A piping hot cup of tea is placed before me. I take a sip, the steam fogging up my glasses, clouding out this vignette of Lindsay in 1919…

It’s hard for us today to imagine what life was like a century ago in Lindsay, Bobcaygeon, Fenelon Falls, Kinmount, Omemee, and other fine communities across Kawartha Lakes. Technology has forever changed our lives, food prices have gone up dramatically, and the traditional industries which kept these communities afloat for over 100 years have shuffled off their mortal coils as global economies and consumer tastes change like the weather.

And yet, much remains the same. Like Mrs. Hungerford and the Lindsay Women’s Institute, we take pride in our healthcare facilities.  Local pharmacists carry on the tradition of courteous, personal service that once defined establishments like Edmund Gregory’s drugstore. And like the Big 20 of gastronomical memory, our restaurants remain popular gathering spots to converse at lunchtime – to live and laugh among our family, friends and neighbours.
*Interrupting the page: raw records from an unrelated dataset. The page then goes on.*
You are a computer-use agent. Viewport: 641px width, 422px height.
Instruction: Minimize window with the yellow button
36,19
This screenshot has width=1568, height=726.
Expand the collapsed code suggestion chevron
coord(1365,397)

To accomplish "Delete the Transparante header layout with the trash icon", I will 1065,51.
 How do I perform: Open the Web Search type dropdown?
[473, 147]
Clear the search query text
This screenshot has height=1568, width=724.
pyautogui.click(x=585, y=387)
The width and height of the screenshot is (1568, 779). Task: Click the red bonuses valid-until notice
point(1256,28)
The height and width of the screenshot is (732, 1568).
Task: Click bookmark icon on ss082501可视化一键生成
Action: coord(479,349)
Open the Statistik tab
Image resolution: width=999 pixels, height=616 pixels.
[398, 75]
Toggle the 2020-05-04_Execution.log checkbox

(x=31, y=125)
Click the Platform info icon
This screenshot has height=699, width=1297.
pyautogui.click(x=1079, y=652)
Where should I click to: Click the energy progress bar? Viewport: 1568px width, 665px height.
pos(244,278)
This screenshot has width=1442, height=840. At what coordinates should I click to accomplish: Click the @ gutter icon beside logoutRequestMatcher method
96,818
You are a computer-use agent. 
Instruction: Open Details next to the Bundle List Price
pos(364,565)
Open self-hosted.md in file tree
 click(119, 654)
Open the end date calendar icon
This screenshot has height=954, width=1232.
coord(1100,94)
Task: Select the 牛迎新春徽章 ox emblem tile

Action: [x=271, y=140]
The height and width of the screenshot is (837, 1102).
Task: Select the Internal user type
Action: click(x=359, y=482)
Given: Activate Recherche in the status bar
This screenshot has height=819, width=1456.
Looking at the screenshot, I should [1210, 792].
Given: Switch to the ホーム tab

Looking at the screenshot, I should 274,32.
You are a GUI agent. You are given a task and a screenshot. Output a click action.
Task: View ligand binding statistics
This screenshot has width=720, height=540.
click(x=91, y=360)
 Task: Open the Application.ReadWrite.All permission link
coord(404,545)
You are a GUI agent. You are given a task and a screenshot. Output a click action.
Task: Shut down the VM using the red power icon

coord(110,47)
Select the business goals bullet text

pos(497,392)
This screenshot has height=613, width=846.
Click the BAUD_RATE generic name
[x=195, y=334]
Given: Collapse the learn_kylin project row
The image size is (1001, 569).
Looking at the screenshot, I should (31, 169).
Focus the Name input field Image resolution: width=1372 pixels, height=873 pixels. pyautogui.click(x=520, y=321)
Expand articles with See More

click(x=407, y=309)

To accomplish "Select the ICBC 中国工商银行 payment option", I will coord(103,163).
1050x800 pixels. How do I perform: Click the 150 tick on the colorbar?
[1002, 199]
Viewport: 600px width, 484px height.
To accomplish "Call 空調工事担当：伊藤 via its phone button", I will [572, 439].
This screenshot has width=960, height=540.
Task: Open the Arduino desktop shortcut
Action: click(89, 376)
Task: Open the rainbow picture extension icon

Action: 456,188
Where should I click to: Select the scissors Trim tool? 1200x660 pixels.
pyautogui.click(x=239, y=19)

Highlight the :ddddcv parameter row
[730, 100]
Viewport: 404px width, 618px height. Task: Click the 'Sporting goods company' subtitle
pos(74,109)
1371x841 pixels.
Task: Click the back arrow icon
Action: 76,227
In the end, as ordinary Canadians, we carry forward as best we can, in all the ways we can, and trust that we will be rewarded with lives worth living.

1 Comment

  1. Kathleen Moors says:

    Good morning…my great great grandfather, Charles Burrows, was a baker in Lindsay in the 1880s. I wonder if you know when the Graham Bakery on Kent first opened. Would Charles have worked there? I’m just digging and trying to find photos of where he may have worked. He was married to Thomasine Calver and his daughter, my great grandmother, Mable Burrows, was born there.